C) GLI ORGANICI DI ISTITUTO NELLA SCUOLA ELEMENTARE E MEDIA

La definizione, per quanto riguarda la scuola elementare, è generica e densa di effetti incerti. Che l’organico debba essere definito dalle norme vigenti non c’è alcun dubbio, ma quali norme? Quelle della Legge 148/90 o quelle dell’organico funzionale previsto dalla Legge finanziaria del 1997?

La definizione degli organici quest’anno ha comportato riduzioni per effetto di leggi solo per le 18 ore nelle cattedre della secondaria, nelle altre scuole meccanismi amministrativi hanno ridimensionato le risorse funzionali della scuola elementare tramite Decreto e non Legge.

E’ dunque necessario un maggior dettaglio sulle risorse di personale, poiché gli organici si collegano anche al tempo mensa già illustrato, sia nella scuola elementare che nella scuola media.

D) SUGLI ORGANICI DELLA SCUOLA DELL’INFANZIA E SULLA SUA GENERALIZZAZIONE

- La questione va vista da diverse angolazioni:

- l’inizio della scuola dell’infanzia a due anni e mezzo è dato per scontato senza nessuna argomentazione e giustificazione né pedagogica, né culturale e/o politica. Il cambiamento più radicale che caratterizza questo segmento scolastico è semplicemente dato come scontato e ‘ovvio’.

- L’anticipo sembra giustificato dal ‘non scolasticismo’: in altre parole, l’impronta deve essere sostanzialmente ‘ludiforme’, quasi si volesse dire: “basta che giochino”. In questo senso c’è una certa presa di distanza dalla grande tradizione italiana della scuola dell’infanzia che ha caratterizzato gli ultimi cento anni e che ha teso a fare di questo segmento scolastico tutt’altro che un luogo di attesa del passaggio alla primaria.

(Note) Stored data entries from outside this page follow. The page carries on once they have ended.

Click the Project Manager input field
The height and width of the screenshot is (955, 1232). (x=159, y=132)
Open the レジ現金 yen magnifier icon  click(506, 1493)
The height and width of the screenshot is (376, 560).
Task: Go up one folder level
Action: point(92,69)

- la formazione delle sezioni con un numero inferiore di alunni in presenza di bambini anticipatari determina effetti concreti negli organici con forte variabilità di anno in anno. Inoltre finchè non si definiscono ruoli, competenze e professionalità di nuove figure professionali non si comprende la dimensione degli organici necessari;

- la Legge 53/2003 prevede la generalizzazione della scuola dell’infanzia, non solo l’anticipo. Le due questioni vanno tenute insieme, vista l’elevata presenza ancora di liste d’attesa nelle grandi città. L’espansione della scuola dell’infanzia tocca anche il sistema delle scuole dell’infanzia comunali e obbliga lo Stato a prevedere una pianificazione nazionale che raggiunga lo scopo. Questioni non presenti nel documento.La generalizzazione non comporta solamente questioni di organici, ma ben altre, complesse e costose questioni di competenza dei Comuni, quali l’edilizia scolastica, mense e trasporti.


Al fine di poter fornire un contributo più ampio e articolato L’ANCI chiede di conoscere il contenuto dei decreti e dei regolamenti attuativi della legge, pur nelle loro prime stesure in bozza.